Je m’exprime ici à titre personnel et non en tant que représentant d’une agence ou d’une organisation, passée, présente ou future... Mes collègues et nos émissions, qui se consacrent à raconter l’histoire de l’Amérique au monde - honnêtement, équitablement et avec un engagement inébranlable pour la vérité, sont réduits au silence ce week-end. La destruction de facto de la Voix de l’Amérique n’est rien de moins qu’une trahison des idéaux qui ont donné naissance à l’institution et l’ont rendue pertinente tout au long de la Seconde Guerre mondiale, de la Guerre froide et dans les décennies qui ont suivi la chute du mur de Berlin.
La VOA a été une présence de confiance - non seulement en raison de ce qui était dit, mais aussi de la manière dont cela était dit. Avec des faits. Avec équité et équilibre, quel que soit le parti politique au pouvoir.

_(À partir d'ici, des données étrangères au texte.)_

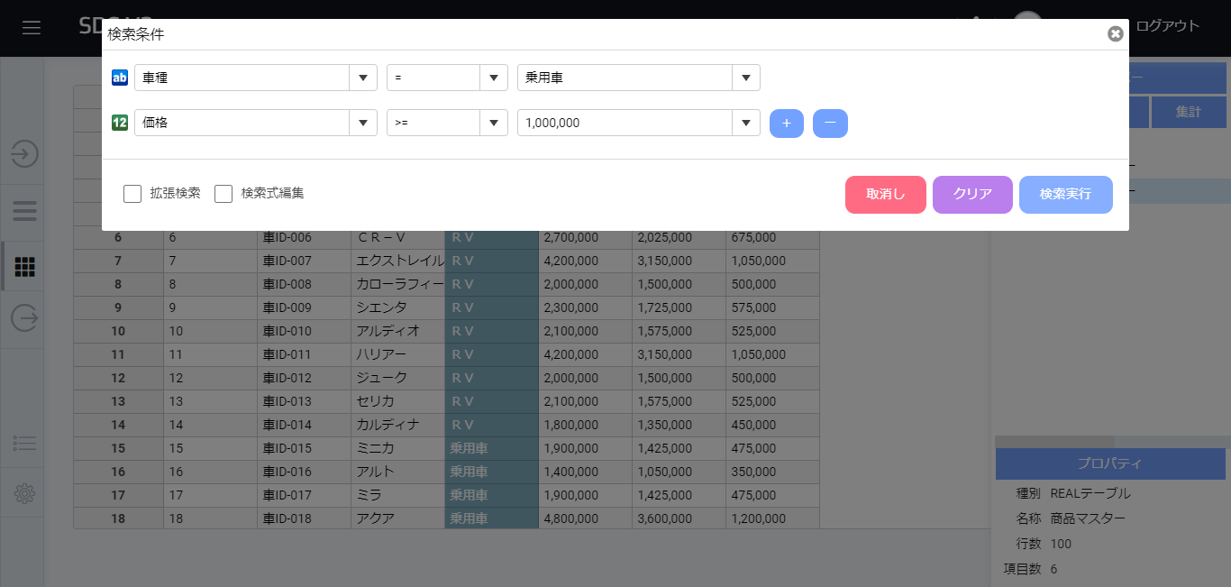The image size is (1231, 587).
Task: Click the 集計 button behind the dialog
Action: [x=1191, y=111]
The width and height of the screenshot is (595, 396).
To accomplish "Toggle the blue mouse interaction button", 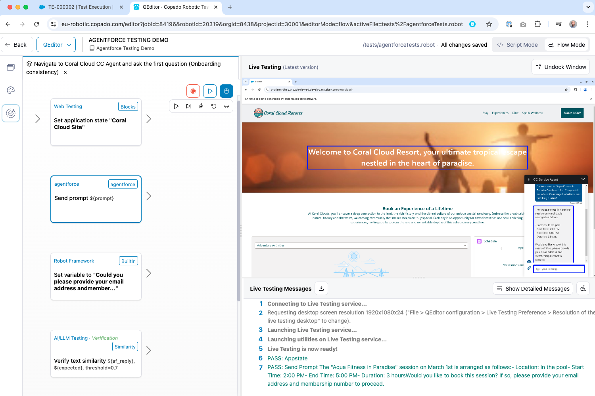I will (226, 91).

J’ai eu l’honneur d’être en première ligne dans des dizaines de pays - en faisant des reportages à la télévision, à la radio et sur le web - depuis des zones de conflit, en couvrant des sommets historiques et, plus récemment, en naviguant dans les complexités de la diplomatie mondiale en tant que chef du bureau de la VOA à la Maison Blanche, puis en tant que correspondant national en chef. J’étais à Fukushima, au moment des retombées radioactives, immédiatement après le tremblement de terre et le tsunami qui ont provoqué une catastrophe nucléaire. J’ai fourni des informations précises et opportunes lorsque la panique et la désinformation menaçaient la sécurité publique.
J’ai embarqué à bord d’hélicoptères militaires pour rejoindre les communautés les plus touchées et détruites par le typhon Haiyan aux Philippines, pour témoigner d’une dévastation inimaginable, tout en donnant la parole à ceux qui avaient tout perdu.
Qu’il s’agisse de faire des reportages dans les zones de guerre ou de presser les présidents et autres dirigeants dans les palais pour obtenir des réponses sur des questions géopolitiques majeures, j’ai toujours compris que mon devoir n’était pas envers le pouvoir, mais envers les parties prenantes de la VOA et nos audiences mondiales, en particulier dans les pays où la presse n’est pas libre ou développée.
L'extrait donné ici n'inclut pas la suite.